Work with OTS to investigate solutions to solve chronic wireless issues (speed, usability)
Countless times students have complained about not being able to connect to IIT-Secure, it being too slow (especially in residence halls), frequent disconnections, dead spots, and a variety of other issues. In the 2014-2019 Strategic Plan, strategic priority #4 is "Enhance IIT’s Facilities, Infrastructure, and Environments". In order to have a productive learning environment, technology must be working at its full potential. Frequent issues prevents students from completing homework, and faculty and staff cannot do their jobs properly.
Thus, SGA should work with the Office of Technology Services, students/staff with a strong networking/IT background, and end users to develop a much more reliable wireless solution. The solution should reduce complaints by at least 50% and be rated positively by the majority of students in the Students' Speak survey.
As IIT seeks to expand the student population and maximize the use of residence halls, we need to ensure wireless infrastructure is able to meet the needs of that growing population.
Henry Green commented
Brian is correct. There are too many access points in the dorms. In MSV one hallway has about 5 to 7 APs. The amount of APs causes (in my case) any UNIX based OS to disconnect and reconnect erratically.

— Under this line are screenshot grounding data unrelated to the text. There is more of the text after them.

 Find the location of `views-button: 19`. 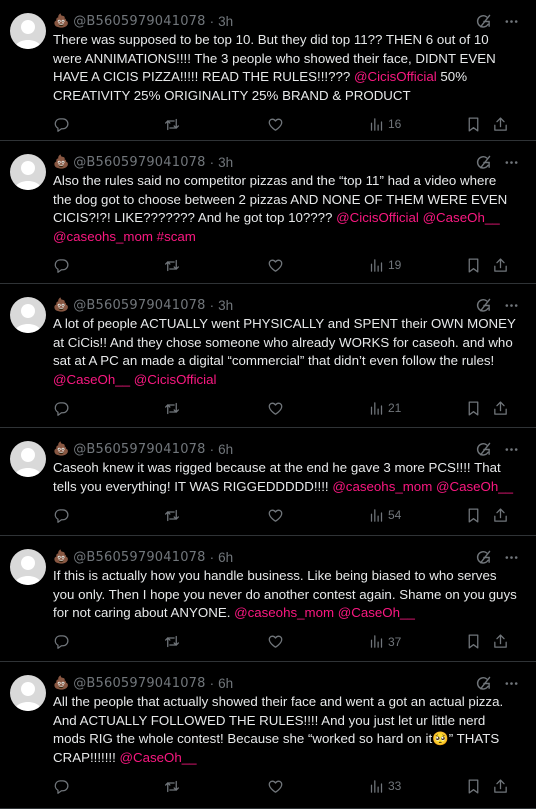

views-button: 19 is located at coordinates (417, 266).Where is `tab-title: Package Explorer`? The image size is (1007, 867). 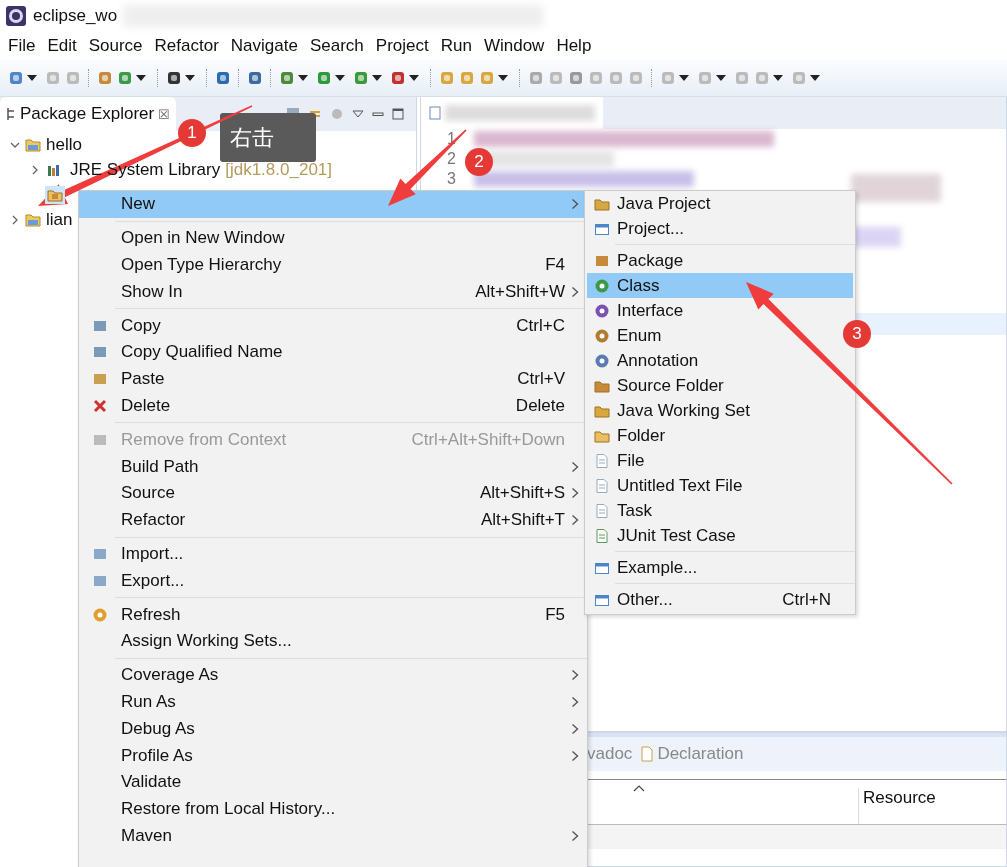
tab-title: Package Explorer is located at coordinates (88, 114).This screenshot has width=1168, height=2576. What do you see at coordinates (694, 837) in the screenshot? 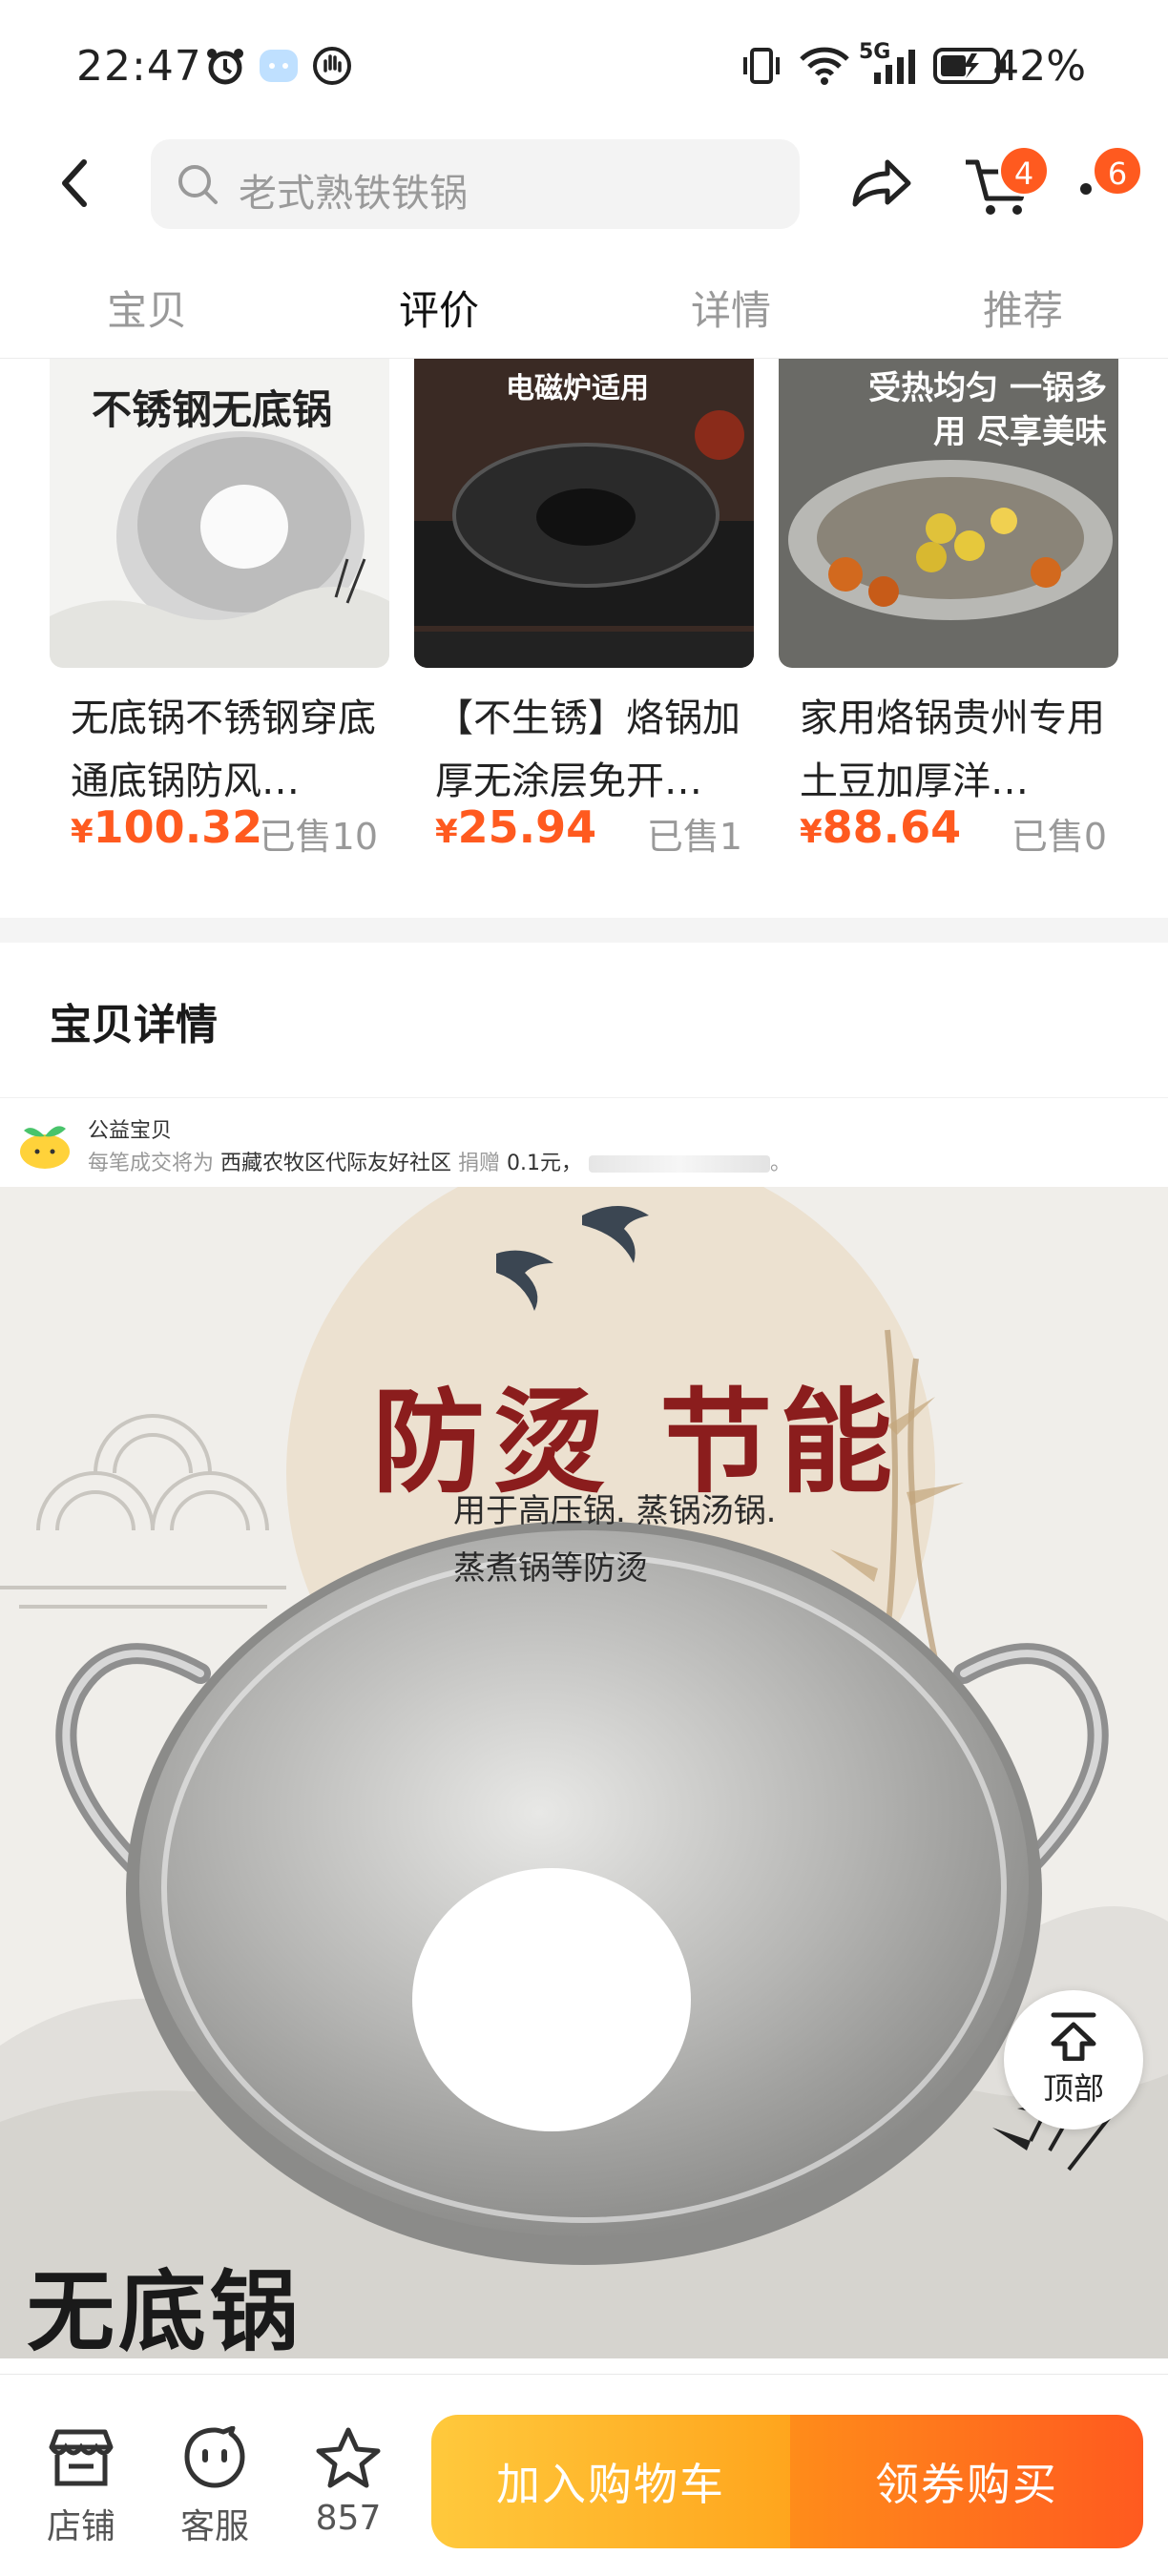
I see `product-sold-count: 已售1` at bounding box center [694, 837].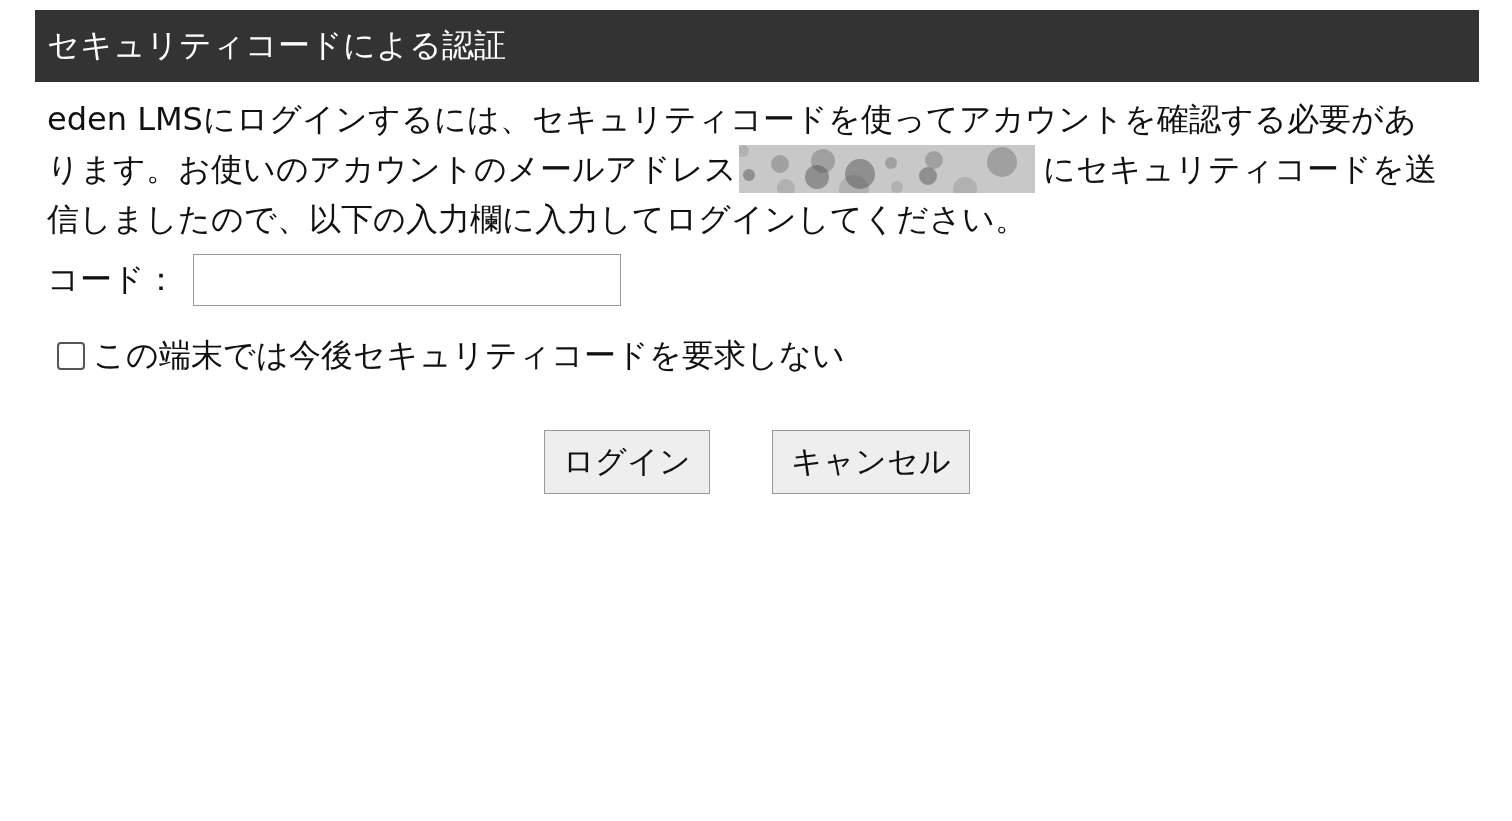 The height and width of the screenshot is (821, 1512). What do you see at coordinates (276, 46) in the screenshot?
I see `dialog-title: セキュリティコードによる認証` at bounding box center [276, 46].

Also, The ethernet, although its more stable than wifi, goes about 1/3 of the max speed of the wifi (1.1 MB/s on Ethernet versus around 3.5 MB/s on IIT-Console--both are download speeds). Someone needs to upgrade the wired internet because there is no way that a megabyte down is the max speed one can attain on cat5. Not everyone wants to purchase a wireless adapter nor does everyone have a laptop.
Jamie Eastling commented
I think we should also fire Arthur and his Knights of the Round table that hide behind a half-wall and dictate to a frightened student worker what questions to ask and how to troubleshoot the problem.
Brian Semrau commented
My suggestion is to do a proper analysis of the situation. While I haven't done a full site survey, I have seen enough to know that it was never done properly. It looks like the current solution to wireless problems is to constantly add more access points (APs) without doing the proper research first. Not only is this costly, but it is actually counter-productive, since the APs will interfere with eachother. I strongly suggest that IIT make use of students with networking experience (don't assume that just because they are students, that they don't know anything; I am on occasion talked down to by support reps at IIT even though I have a number of years of experience designing networks in the real world. I'm sure that I am not the only one), as well as have a proper site survey done.